The incompatibilist has two responses. The first is to replace the original "no choice" operator with a subtly different one: "P is true, and no one can or ever could do anything such that, if she did it, P might be false." This revised operator arguably blocks the agglomerativity problem while preserving the Consequence Argument. The second is to replace Rule Beta with a weaker version (Beta 2) that only transfers powerlessness across strictly necessary conditionals rather than all conditionals, which also avoids the coin-flip counterexample.

Whether these repairs succeed is still debated.

Objection 2: David Lewis and Local Miracles

The philosopher David Lewis offered a very different kind of response. Rather than attacking Rule Beta, Lewis challenged the fixity premises. Specifically, he argued that if you could have done otherwise, then either the past or the laws of nature would have been slightly different.
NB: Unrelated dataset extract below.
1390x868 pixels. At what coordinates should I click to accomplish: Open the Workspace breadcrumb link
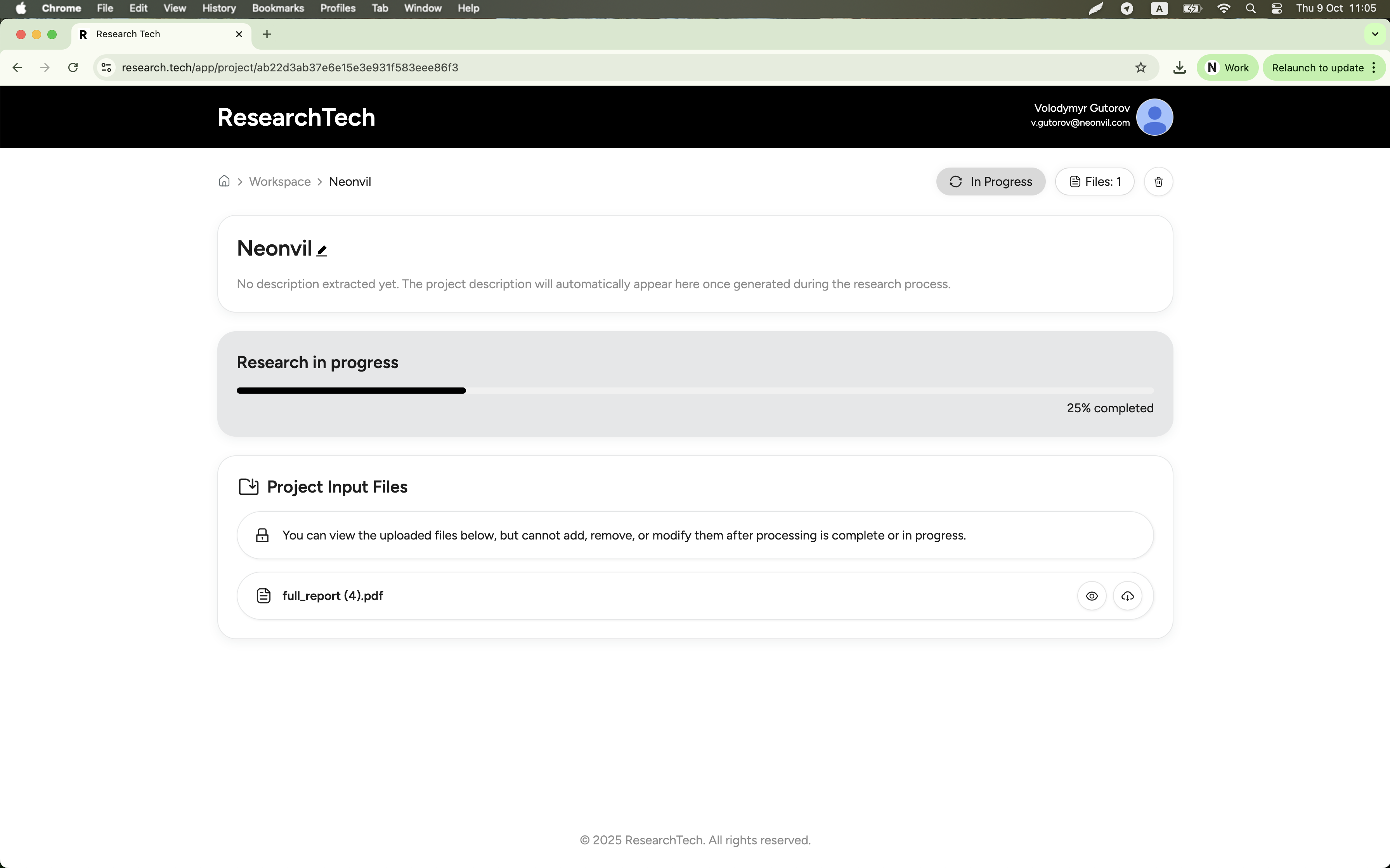coord(280,181)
This sounds absurd at first. You can change the laws of physics? But Lewis's point is more subtle than it seems. Consider a concrete case: you didn't raise your hand at a department meeting to vote on a proposal, but you had the ability to. If determinism is true, then had you raised your hand, something in the causal history would have to have been different. Either the distant past would have been slightly different, or there would have been a tiny, localized violation of the laws of nature (a "local miracle") just before your decision.
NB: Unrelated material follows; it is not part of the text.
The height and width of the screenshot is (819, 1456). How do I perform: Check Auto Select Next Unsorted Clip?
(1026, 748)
The incompatibilist objects: if raising your hand would have caused the laws of nature to be different, then you're claiming an incredible, almost magical ability. Lewis's response is to drop the word "caused." On a Humean regularity theory of laws (where laws are just descriptions of patterns rather than forces that govern events), it's not that raising your hand would cause the laws to be different. It's that if you had raised your hand, the laws simply would have been different. No causation involved. The world would have had a slightly different pattern of events, and therefore slightly different laws describing that pattern.

The incompatibilist fires back: this gets the explanation backwards. You didn't have the ability to raise your hand at that moment. Rather, if the past or the laws had been different, that's what would have given you different abilities. The ability belongs to the history, not to you.

Why This Argument Matters

The Consequence Argument matters because it makes the incompatibilist case with unusual precision. It doesn't just gesture at the worry that determinism threatens free will. It formalizes it. And in doing so, it forces compatibilists to identify exactly which premise or rule they reject, and to defend that rejection rigorously.

The debate around Rules Alpha and Beta, the agglomerativity problem, and Lewis's local miracles is some of the most technically demanding work in all of philosophy. But the underlying question is as simple as the hook: if the past and the laws were set before you existed, and they jointly determine everything you do, then in what sense are your actions up to you?